Of course you would expect land prices aree extremely high when the last square meter of agricultural land is converted to a carbon farm: after all, we only have one planet. But perhaps that is exactly what EF tries to tell us? Nevertheless, the argument points towards another problem with EF: it assumes sequestration is the only way to deal with GHG emissions, or at least the cheapest way. But although adaptation to climate change has long been a dirty word in the climate debate, it would be bad science and bad policy to dismiss it straight away – especially if sequestering carbon becomes prohibitively expensive. Given the choice between starvation and building better coastal defenses, my motto would certainly not be let em eat tree bark.

“You can overshoot temporarily without wrecking the planet”
EF counts any policy that increases stocks of carbon as unsustainable, but it is possible to accept a slight, temporary increase in carbon stocks without inflicting major damage to the climate system. Indeed, it might even be optimal to do so. If we could eradicate poverty by a temporary spurt in economic output to build up capital (read: build machines, infrastructure, establish institutions, etc), after which we close biophysical cycles again, bringing our impact on the planet within safe boundaries, the elevation to a higher but sustainable standard of living may more than offset the temporary damage inflicted on the environment.

### Material supplied
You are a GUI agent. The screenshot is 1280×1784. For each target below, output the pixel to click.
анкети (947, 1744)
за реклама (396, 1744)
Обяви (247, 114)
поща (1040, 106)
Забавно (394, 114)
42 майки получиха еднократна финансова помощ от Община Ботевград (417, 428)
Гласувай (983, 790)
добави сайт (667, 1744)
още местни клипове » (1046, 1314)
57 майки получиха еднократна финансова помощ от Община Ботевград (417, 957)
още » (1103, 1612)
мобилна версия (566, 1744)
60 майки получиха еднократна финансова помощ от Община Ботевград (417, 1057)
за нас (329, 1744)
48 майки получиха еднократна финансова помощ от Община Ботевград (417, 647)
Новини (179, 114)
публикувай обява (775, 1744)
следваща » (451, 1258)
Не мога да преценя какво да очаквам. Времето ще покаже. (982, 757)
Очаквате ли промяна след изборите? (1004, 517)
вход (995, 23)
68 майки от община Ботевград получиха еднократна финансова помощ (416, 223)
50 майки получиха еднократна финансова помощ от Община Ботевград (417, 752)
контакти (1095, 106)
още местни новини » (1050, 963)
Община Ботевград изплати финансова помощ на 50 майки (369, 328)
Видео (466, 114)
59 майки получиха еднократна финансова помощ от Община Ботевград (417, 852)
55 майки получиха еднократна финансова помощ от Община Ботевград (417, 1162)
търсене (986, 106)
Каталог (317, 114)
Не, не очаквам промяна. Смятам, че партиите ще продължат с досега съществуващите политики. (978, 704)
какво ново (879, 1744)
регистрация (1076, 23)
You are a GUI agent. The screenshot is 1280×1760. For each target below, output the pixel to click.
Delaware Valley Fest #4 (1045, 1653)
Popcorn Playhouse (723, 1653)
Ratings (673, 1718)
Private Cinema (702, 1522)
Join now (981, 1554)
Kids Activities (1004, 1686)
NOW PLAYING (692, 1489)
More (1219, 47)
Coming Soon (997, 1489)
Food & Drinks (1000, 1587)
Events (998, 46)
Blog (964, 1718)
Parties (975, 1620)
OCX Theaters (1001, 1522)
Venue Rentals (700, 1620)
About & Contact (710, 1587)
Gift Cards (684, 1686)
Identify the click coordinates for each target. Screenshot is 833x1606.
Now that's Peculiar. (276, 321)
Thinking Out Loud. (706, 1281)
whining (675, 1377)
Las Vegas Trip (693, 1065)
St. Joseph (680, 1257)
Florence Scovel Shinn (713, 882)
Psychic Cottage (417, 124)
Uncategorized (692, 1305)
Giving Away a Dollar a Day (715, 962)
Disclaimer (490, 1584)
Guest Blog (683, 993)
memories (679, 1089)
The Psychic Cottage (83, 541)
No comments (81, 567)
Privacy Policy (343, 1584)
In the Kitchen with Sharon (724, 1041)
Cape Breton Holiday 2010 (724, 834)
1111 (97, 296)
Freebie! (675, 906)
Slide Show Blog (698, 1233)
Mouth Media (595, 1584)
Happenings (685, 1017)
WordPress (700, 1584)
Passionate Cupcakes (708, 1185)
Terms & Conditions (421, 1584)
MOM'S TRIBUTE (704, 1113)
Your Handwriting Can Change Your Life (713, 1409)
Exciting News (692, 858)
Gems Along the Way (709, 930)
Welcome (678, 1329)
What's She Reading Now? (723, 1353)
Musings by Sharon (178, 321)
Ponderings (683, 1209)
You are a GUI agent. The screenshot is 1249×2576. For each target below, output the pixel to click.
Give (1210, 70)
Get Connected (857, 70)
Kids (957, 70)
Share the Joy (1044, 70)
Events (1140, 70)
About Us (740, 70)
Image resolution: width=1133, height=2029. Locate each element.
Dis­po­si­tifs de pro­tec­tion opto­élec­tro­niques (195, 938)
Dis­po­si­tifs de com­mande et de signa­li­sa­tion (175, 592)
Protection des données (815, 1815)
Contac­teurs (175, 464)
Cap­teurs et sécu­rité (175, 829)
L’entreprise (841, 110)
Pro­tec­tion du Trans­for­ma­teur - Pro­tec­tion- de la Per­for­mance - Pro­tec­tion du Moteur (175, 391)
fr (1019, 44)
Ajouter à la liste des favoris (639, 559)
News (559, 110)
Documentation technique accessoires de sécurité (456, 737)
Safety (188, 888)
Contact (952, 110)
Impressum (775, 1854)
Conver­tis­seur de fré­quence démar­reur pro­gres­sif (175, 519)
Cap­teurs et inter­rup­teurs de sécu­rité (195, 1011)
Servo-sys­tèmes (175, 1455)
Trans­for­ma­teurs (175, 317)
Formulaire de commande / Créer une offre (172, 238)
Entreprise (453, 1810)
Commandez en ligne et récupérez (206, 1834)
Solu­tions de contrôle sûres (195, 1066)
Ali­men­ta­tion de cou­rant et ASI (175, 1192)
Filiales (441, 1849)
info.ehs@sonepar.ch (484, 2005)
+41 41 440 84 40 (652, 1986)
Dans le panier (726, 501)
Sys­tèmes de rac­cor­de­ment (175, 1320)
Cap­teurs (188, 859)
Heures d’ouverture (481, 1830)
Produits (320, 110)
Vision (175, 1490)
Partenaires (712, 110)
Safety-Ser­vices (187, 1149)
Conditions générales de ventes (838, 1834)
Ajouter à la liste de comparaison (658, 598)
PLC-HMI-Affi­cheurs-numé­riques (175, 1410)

### Work item A
Can you rewrite the paragraph of the excerpt about EF that begins "EF counts any policy" more briefly, keeping its main facts?
### Work item B
Will you copy the stretch of the excerpt about EF from "EF counts any" through "on the environment." word for word?

### Output A
EF treats any policy that increases carbon stocks as unsustainable, but a slight, temporary increase need not seriously damage the climate system and might even be optimal. A temporary spurt in economic output could build up capital and eradicate poverty. Afterward, biophysical cycles would be closed again and our impact brought back within safe boundaries. The resulting higher but sustainable standard of living may more than offset the temporary environmental damage.

### Output B
EF counts any policy that increases stocks of carbon as unsustainable, but it is possible to accept a slight, temporary increase in carbon stocks without inflicting major damage to the climate system. Indeed, it might even be optimal to do so. If we could eradicate poverty by a temporary spurt in economic output to build up capital (read: build machines, infrastructure, establish institutions, etc), after which we close biophysical cycles again, bringing our impact on the planet within safe boundaries, the elevation to a higher but sustainable standard of living may more than offset the temporary damage inflicted on the environment.